Quick look: AMD Radeon R9 Nano
1. Features
AMD Radeon R9 Fury X | AMD Radeon R9 Fury | AMD Radeon R9 Nano | |
Stream Processors | 4096 | 3584 | 4096 |
Texture Units | 256 | 224 | 256 |
ROPs | 64 | 64 | 64 |
Boost Clock | 1050MHz | 1000MHz | 1000MHz |
Memory Clock | 1Gbps HBM | 1Gbps HBM | 1Gbps HBM |
Memory Bus Width | 4096-bit | 4096-bit | 4096-bit |
VRAM | 4GB | 4GB | 4GB |
FP64 | 1/16 | 1/16 | 1/16 |
TrueAudio | Y | Y | Y |
Transistor Count | 8.9B | 8.9B | 8.9B |
Typical Board Power | 275W | 275W | 175W |
Manufacturing Process | TSMC 28nm | TSMC 28nm | TSMC 28nm |
GPU | Fiji | Fiji | Fiji |
Price | $649 | $549 | $649 |
The Radeon R9 Nano is in fact very close to the potential of the Fury X card; the only meaningful difference, from a performance point of view, appears to be a slightly reduced core speed.

Records shown:
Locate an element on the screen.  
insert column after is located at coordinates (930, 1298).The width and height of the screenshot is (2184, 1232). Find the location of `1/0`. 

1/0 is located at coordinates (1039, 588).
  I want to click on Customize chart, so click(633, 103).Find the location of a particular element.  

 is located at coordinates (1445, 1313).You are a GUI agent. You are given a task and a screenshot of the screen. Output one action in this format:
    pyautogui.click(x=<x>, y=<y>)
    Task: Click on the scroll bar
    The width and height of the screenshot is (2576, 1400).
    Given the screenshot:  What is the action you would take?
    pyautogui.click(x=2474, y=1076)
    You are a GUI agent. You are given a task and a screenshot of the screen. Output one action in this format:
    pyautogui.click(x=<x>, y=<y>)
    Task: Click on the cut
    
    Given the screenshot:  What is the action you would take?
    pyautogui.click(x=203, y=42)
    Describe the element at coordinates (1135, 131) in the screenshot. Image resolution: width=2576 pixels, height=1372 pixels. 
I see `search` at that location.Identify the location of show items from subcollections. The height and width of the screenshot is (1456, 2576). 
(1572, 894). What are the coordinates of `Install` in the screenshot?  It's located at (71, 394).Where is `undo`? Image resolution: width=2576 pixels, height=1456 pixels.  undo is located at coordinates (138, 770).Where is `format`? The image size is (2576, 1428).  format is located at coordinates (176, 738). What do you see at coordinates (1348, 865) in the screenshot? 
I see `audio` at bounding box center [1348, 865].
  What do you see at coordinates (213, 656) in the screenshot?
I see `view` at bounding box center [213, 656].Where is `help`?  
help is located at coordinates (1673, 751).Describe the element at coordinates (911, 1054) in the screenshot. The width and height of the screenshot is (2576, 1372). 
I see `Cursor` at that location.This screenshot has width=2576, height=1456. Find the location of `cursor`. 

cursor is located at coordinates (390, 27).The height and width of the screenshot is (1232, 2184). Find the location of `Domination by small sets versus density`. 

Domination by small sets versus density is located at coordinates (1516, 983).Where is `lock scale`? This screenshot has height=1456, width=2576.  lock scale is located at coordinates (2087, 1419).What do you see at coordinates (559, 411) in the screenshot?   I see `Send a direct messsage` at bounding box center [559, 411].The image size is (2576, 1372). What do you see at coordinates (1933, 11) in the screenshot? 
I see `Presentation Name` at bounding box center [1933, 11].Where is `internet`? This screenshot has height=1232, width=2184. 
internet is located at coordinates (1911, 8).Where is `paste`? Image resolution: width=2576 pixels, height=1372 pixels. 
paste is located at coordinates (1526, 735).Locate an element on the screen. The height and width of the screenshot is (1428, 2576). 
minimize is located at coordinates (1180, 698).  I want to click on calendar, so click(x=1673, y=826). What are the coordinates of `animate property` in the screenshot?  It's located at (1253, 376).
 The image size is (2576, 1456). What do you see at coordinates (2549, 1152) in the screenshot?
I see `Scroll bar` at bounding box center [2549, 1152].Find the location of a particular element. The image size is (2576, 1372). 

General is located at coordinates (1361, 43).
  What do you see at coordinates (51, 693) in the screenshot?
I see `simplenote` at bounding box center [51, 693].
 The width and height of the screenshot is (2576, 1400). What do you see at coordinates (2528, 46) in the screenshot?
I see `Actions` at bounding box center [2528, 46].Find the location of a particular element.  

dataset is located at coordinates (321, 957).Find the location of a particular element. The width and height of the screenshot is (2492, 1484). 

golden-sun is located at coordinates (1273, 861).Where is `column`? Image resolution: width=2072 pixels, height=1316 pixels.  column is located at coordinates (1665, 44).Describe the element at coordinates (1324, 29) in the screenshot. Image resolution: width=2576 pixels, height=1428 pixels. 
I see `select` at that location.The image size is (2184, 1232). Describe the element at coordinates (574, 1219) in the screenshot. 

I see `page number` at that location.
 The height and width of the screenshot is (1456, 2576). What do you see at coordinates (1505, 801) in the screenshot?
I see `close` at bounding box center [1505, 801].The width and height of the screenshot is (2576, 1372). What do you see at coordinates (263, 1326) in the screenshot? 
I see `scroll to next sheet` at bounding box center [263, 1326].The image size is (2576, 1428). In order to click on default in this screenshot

What is required: According to the Radeon R9 Nano text, what is the only meaningful performance difference between the R9 Nano and the Fury X?

Answer for this exercise: A slightly reduced core speed.